“What helps the pain?”
She thumbs at the digital detective- a tablet with the same answers built within charts without charts within other charts - and wonders what to say.
“Every one of these options takes money,” she thinks to herself (herself means: out loud in the hospital lobby with her child).
“None of these are covered by insurance,” she explains to her teen, who’s avidly reading a page in her giant science book about X-rays, before watching the “ready-and-action” electromagnetic in person, first hand. (First hand should be an X-ray pun, but it isn’t.)
“Did you know the person who invented the X-ray essentially, accidentally, killed his wife from radiation by testing his experiment over and over on her, before it was refined?” the mother says to the child who looks like she did not want to know this fact.
“I guess it’s saved so many lives since though… But at what personal price?”
“Bed rest is the only answer on this form that doesn’t require out of pocket funds,” she adds, as the teen goes back to her science book, hoping the mother can let her read in peace. “Other than the meds, which I’m on all of. Or the injections which I’ve done too many to count and they’ve never once helped. My body hates steroids.”
The child keeps reading.
“But chiropractors, massage therapy… that stuff takes money to put to the test. Bed rest is the only thing that’s really free… but it comes at the cost of far too much else. For many, not working when they can’t afford not to work.”
She Googles the fact about the inventor of the X-ray and his wife and realizes it’s more of a myth than fact. Technicians had horrible radiation disease which dated to amputations and deaths back then, but the wife was merely a part of standing in as the famous hand behind a more famous man and his success… and now we don’t even know her name.
“What helps the pain?” It asks.
According to science, money. Risk. Nameless women in history, and weary teenagers in waiting rooms. But money. Always back to money.
“I’ll check bed rest,” I say out loud…
And then I do.
I write every weekday here and haven’t broken that promise since beginning this working memoir and magazine of sorts; I know your support is precious… time is fleeting… and none of the above should be taken for granted.
Oh yes. I often say, there is little to help the endless and various types of pain. And if someone is listening and have time to listen then I explain that I think there ARE things that potentially could help…. But it all costs money. It so often comes down to money. Does money buy happiness? No. But it sure helps!!

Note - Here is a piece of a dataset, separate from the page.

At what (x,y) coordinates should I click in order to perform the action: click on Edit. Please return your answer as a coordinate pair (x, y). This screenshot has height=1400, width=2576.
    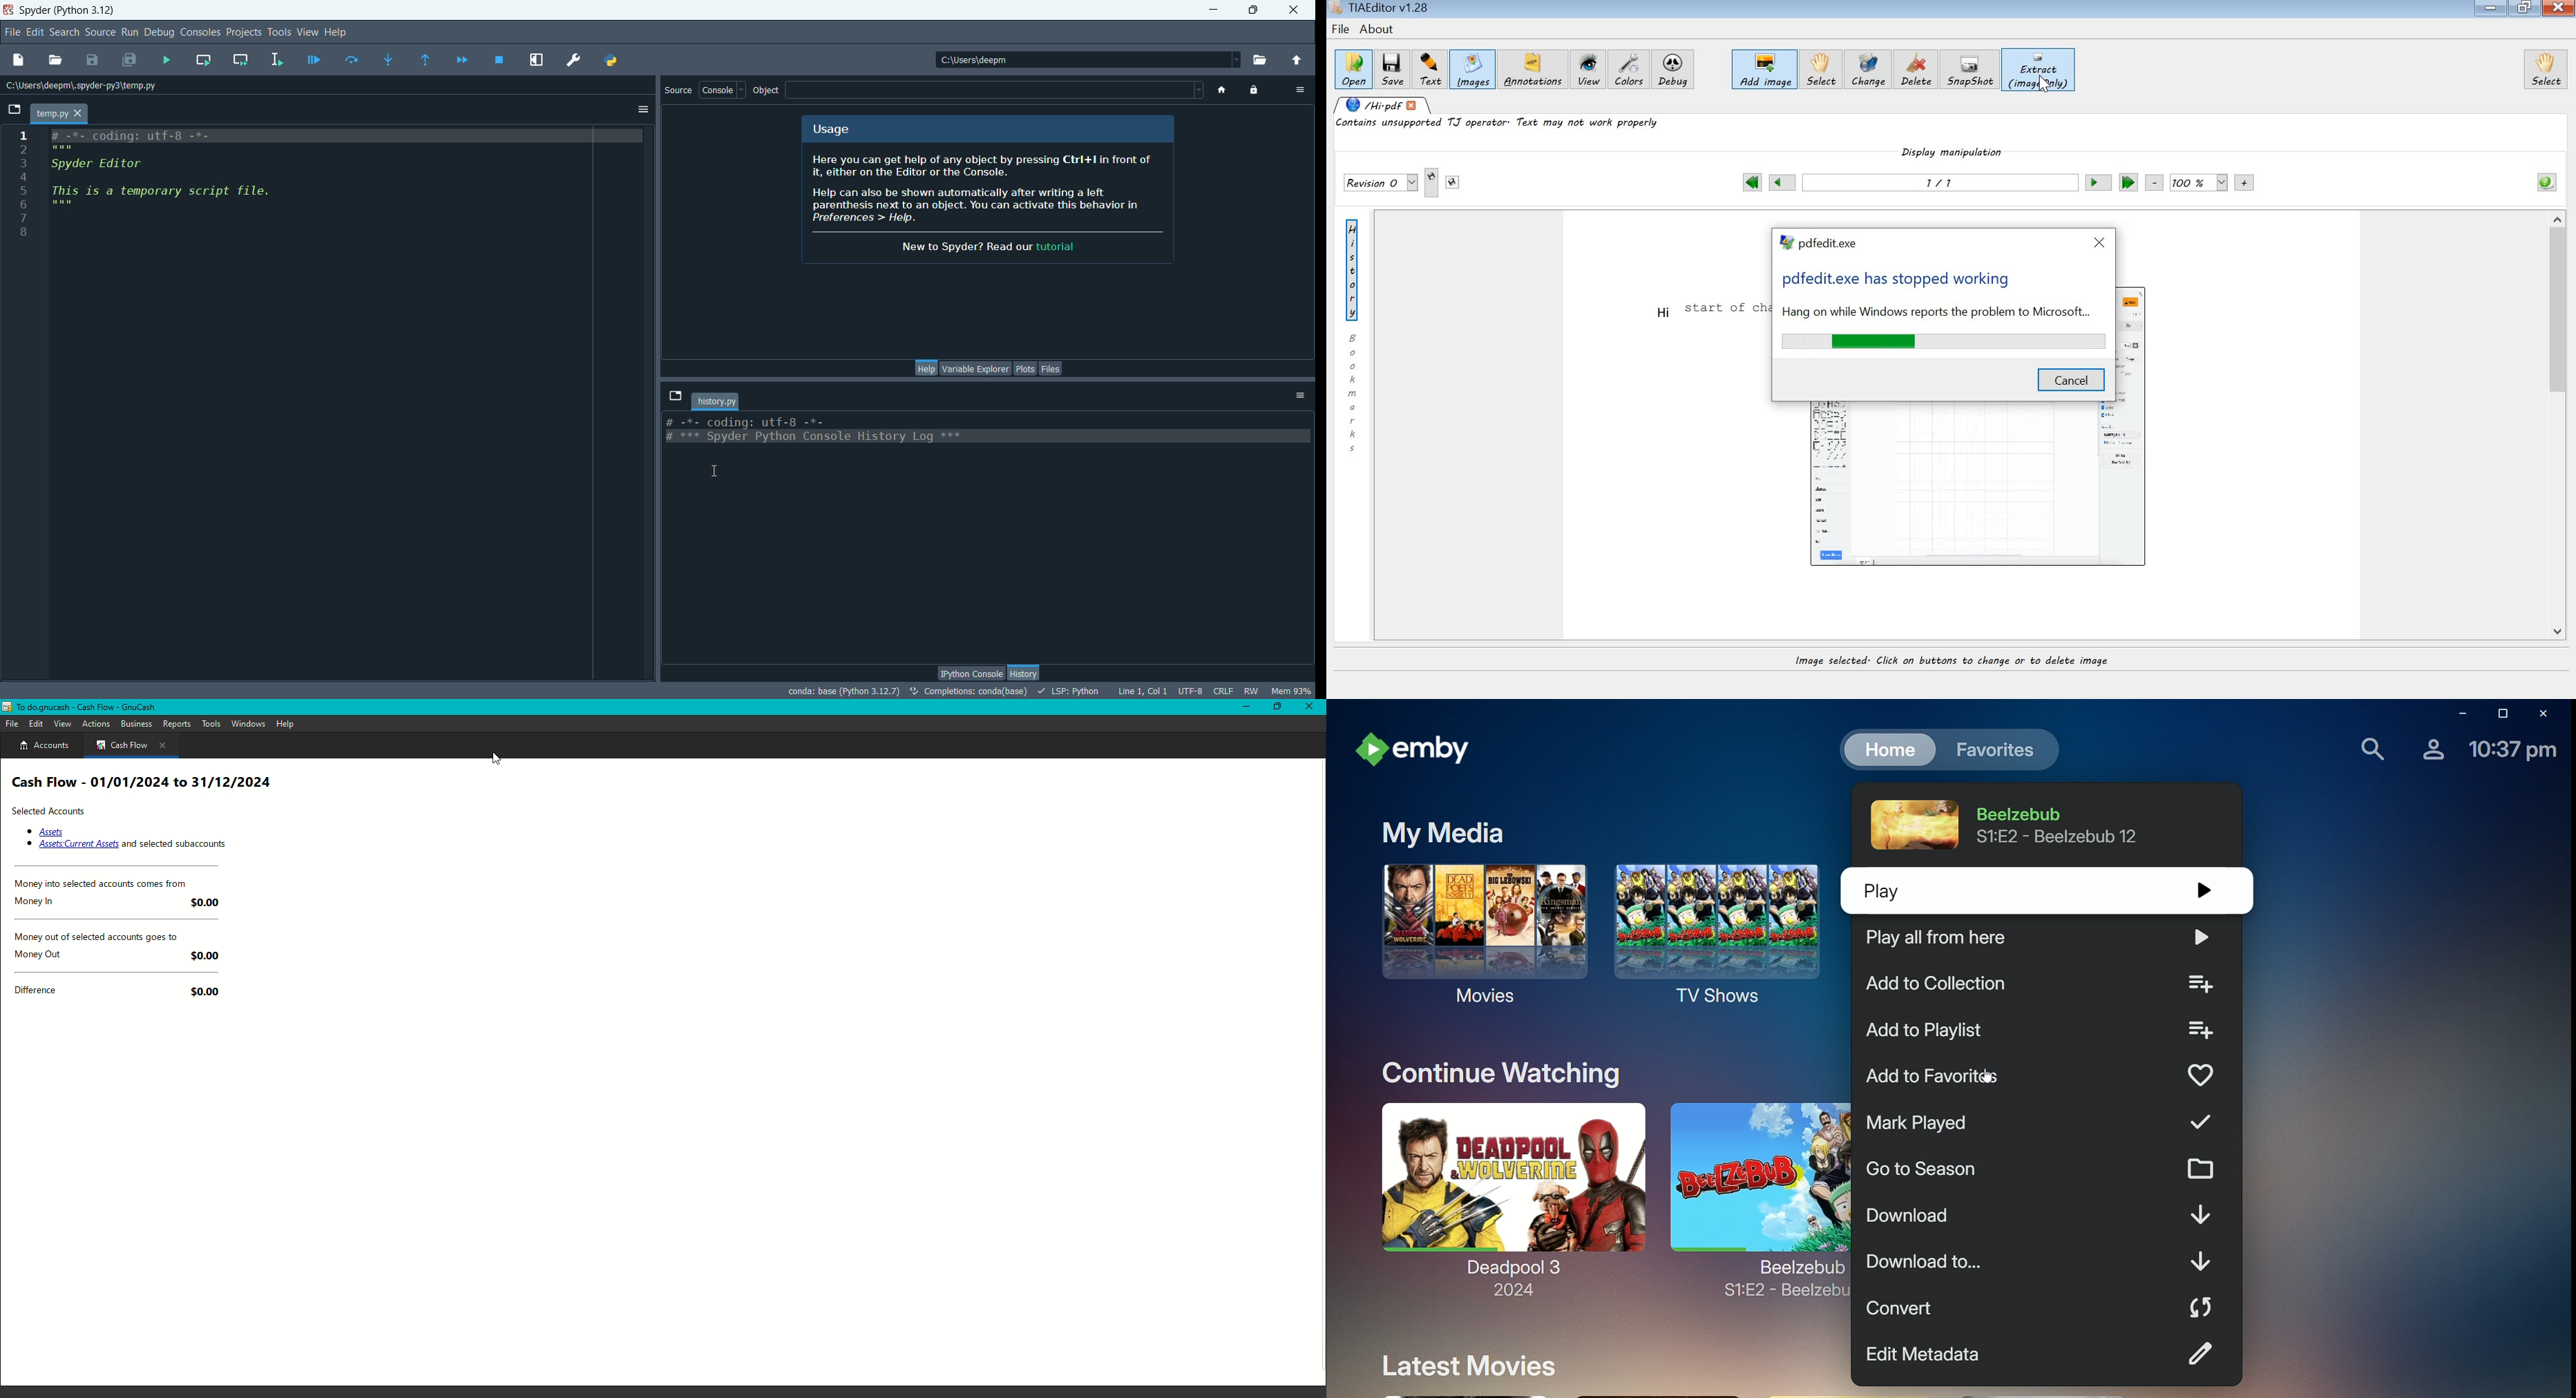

I totally understand you, and her, and both of your mental anguish dealing with the constant pain and having to weigh the literal cost of treatments against the possible benefits. I honestly feel bad for both you and your daughter. I know I shouldn't. I know I should be encouraging both of you (and that the burden isn't mine to bear), but it's the truth. Neither of you should have to be subjected to this torture of being shunned by the system and it's monetary requirements. I honestly hope that you can budget SOME money, and more importantly, the cottage to give one of the alternative treatments a chance to possibly enhance your quality of life. Honestly you really do deserve to be rid of the pain much quicker and more completely than simple bed rest will provide. I hope you're daughter will continue to find personal growth in realizing that everything good (medically and in life) comes with its own risks and benefits, and more importantly how to weigh the differences and be okay with accepting certain risks in able to enjoy the benefits. Addressing the hidden in plain sight elephant in the room. I hope you both can continue to grow in your acceptance that death happens, and sometimes earlier than one cares to even think about. I'm proud of both of you for continuing to fight for a quality life even though the struggle is massive. You both deserve immense praise for this. On that note I'm going to leave you with a quote I think it's perfectly appropriate for the two of you, and the situation posed by this post. "On your headstone there will be two dates all that matters is the line in the middle." I hope that quote makes sense to you, and gives you something positive to ponder.